Opinion: 'Good' Muslims must counter terrorist PR

The fate of Ken Bigley in Iraq has been a British national obsession over the past fortnight, eclipsing any other news story. I found myself reaching for the radio in the night, a terrified interest shared not just by this nation, but the world. This is, of course, the meticulously planned by-product of those on whom we wage the 'war on terror', an era started on 9/11 when global audiences became global captives, via the news media, to unimaginable atrocities.

With the increasingly regular kidnapping and murder of Iraqi-based foreign workers, the world continues to be held hostage to the pitiless PR instincts of militant terrorists such as Abu Musab al-Zarqawi, who appears to both mastermind and physically undertake the capture and decapitation of his blameless victims.

The internet has become the first source of news now, heightening tension as obscure militant Islamic websites carry footage that is then downloaded for TV. This ensures that the key message is enforced again and again: a message of inchoate rage, insolence and indiscriminate violence - a jihad that the world's 1.3 billion Muslims are incited to participate in.

The intended consequence is for the public to be confused about 'good' and 'evil' Muslims - thus increasing the brutality against innocent people who are then encouraged to join the jihad. The attempt to mobilise the Muslim population to arms and to portray them as terrorists presents an image problem of epic proportions for peaceful Muslims.

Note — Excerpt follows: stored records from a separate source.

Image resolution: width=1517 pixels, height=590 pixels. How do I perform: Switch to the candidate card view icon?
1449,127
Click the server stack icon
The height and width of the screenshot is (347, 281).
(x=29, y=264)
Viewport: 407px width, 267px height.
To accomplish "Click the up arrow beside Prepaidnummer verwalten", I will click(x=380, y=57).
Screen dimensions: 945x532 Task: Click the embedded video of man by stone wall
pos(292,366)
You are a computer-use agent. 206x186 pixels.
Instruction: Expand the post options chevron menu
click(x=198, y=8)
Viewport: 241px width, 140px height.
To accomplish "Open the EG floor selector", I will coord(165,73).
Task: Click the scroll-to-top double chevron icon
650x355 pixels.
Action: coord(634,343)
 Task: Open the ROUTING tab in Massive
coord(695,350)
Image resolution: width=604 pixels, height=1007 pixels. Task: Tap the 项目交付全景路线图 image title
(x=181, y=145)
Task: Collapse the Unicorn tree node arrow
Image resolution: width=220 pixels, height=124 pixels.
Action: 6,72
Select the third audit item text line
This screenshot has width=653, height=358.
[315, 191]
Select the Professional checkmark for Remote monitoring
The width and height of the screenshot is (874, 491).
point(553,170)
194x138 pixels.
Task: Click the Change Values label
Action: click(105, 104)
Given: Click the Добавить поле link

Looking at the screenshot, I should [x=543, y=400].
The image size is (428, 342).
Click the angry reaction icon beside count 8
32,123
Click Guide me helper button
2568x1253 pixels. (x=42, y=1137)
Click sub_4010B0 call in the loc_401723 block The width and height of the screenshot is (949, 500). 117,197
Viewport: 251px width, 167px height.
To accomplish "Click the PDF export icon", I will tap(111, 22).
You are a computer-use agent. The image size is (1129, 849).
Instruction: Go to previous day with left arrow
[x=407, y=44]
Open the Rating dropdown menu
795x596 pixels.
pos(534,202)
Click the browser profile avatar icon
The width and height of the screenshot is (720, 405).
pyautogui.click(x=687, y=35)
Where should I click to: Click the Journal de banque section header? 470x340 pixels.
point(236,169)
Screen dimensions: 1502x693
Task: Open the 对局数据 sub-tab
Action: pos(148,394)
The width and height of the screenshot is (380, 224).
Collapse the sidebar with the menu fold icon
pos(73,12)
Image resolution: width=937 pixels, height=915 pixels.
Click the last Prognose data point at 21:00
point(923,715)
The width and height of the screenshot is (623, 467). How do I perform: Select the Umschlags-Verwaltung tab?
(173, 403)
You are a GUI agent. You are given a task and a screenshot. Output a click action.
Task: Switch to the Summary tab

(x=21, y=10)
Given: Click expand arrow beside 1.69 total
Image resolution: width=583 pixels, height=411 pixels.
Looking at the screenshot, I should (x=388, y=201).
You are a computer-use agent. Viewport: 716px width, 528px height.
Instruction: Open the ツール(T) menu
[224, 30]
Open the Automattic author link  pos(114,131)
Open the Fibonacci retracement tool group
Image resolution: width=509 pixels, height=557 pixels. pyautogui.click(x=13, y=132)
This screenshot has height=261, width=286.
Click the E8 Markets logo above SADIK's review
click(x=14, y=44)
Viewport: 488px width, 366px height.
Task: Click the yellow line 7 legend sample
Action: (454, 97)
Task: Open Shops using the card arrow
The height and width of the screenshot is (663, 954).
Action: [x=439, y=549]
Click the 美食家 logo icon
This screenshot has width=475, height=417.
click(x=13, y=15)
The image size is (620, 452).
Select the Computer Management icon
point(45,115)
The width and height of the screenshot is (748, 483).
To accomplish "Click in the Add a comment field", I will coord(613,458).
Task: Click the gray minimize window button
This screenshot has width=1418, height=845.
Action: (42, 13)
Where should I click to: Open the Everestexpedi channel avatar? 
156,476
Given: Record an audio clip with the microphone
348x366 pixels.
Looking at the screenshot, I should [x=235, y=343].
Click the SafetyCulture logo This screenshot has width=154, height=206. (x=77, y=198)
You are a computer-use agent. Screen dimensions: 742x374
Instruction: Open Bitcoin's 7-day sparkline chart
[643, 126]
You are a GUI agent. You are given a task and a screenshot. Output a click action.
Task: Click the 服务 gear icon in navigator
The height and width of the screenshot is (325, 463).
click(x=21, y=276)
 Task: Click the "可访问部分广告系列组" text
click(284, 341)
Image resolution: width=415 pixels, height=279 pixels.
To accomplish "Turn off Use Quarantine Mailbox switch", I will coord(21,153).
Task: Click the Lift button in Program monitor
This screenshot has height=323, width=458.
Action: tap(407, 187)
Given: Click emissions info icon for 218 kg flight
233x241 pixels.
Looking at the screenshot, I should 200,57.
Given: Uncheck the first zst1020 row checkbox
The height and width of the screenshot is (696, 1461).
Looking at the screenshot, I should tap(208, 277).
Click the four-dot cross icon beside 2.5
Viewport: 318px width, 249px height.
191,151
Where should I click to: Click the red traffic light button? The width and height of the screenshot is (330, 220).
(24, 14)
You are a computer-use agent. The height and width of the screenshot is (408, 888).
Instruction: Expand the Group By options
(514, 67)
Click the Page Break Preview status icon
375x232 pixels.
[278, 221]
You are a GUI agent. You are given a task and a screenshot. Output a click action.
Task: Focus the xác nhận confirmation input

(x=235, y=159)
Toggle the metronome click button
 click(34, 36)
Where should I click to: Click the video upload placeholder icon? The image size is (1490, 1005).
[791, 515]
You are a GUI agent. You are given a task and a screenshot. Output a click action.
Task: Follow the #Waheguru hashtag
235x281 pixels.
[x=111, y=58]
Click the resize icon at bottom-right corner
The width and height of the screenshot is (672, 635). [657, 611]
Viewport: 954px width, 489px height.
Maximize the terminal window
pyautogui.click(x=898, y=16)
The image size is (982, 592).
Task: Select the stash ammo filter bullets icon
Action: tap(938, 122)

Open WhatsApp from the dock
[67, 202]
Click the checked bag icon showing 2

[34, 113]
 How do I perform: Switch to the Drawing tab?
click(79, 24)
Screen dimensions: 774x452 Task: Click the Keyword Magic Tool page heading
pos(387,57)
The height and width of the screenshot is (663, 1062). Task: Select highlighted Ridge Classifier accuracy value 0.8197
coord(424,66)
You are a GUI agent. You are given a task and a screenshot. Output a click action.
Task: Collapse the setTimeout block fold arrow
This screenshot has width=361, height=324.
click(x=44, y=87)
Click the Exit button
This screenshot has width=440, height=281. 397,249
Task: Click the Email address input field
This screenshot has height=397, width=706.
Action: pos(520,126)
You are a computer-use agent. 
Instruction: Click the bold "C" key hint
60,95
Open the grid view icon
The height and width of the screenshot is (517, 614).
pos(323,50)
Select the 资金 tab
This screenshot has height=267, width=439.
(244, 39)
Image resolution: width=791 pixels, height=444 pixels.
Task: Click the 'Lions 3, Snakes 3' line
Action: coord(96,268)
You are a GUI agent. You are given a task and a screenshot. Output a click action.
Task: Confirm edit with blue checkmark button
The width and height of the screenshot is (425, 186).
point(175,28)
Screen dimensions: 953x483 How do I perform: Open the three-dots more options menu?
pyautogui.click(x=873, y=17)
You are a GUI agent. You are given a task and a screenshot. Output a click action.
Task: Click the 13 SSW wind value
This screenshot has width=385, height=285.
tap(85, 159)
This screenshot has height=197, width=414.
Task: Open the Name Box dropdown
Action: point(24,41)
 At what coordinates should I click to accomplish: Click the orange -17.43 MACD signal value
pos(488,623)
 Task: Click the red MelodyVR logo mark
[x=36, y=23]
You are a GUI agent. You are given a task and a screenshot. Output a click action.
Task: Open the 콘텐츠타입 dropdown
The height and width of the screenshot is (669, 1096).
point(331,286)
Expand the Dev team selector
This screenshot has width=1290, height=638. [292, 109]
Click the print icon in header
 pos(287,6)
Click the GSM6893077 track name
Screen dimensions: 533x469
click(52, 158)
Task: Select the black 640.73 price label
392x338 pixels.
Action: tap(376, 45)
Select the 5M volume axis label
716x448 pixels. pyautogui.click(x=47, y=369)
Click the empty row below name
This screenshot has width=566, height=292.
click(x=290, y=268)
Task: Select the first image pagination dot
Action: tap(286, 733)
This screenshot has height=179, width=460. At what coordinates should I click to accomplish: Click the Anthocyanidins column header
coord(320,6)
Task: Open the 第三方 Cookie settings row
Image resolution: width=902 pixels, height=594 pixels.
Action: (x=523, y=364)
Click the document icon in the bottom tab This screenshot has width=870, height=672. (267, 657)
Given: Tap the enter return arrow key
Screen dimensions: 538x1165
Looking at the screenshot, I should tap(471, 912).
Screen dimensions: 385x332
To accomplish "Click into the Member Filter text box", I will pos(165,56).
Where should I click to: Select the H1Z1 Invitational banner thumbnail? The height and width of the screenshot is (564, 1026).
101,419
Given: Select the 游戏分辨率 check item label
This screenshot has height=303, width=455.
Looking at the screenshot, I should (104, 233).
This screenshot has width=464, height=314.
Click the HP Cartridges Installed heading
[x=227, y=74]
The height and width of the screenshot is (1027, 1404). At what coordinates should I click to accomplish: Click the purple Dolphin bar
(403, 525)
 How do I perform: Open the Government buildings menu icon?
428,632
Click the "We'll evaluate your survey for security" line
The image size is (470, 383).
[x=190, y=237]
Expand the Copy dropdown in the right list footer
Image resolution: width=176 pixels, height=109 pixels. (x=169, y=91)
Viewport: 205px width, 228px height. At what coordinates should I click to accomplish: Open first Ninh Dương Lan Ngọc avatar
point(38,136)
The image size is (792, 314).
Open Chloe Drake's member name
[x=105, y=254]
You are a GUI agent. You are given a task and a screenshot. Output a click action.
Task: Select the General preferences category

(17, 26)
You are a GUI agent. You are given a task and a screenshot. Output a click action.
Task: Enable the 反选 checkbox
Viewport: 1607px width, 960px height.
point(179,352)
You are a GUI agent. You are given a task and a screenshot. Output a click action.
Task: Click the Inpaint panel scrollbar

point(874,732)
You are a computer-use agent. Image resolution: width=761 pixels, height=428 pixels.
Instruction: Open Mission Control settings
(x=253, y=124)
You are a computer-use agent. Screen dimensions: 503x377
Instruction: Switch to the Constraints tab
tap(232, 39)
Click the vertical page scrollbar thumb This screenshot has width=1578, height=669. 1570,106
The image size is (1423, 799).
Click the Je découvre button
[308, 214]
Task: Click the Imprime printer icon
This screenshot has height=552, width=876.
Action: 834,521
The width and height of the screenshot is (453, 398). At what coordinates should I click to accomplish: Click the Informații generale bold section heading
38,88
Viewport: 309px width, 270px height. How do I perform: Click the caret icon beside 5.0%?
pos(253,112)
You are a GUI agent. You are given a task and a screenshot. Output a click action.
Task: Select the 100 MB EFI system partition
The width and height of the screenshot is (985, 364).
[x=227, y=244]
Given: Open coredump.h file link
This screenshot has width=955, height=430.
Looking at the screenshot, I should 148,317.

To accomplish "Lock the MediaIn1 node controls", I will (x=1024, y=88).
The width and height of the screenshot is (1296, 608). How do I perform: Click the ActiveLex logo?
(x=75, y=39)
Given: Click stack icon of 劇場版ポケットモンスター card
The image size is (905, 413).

It was an important and brave decision of the Muslim Council of Britain to send a delegation of negotiators to Baghdad to try and appeal directly to the kidnappers while communicating to the nation that Islam does not equal extremism.

Everything should be done to help the British Muslim community successfully differentiate itself from extremist minorities. This means more communication of how the community will identify those linked with terrorism.

We have also been awestruck by the ability of the Bigley family to encourage the Government and global media to keep fighting for their loved one.

That's a good message in a complicated political world: show mercy, not hate; mobilise around a simple, single thing - like the life of someone none of us, but all of us, know.

Julia Hobsbawm is professor of public relations at the London College of Communication. Kate Nicholas is on maternity leave.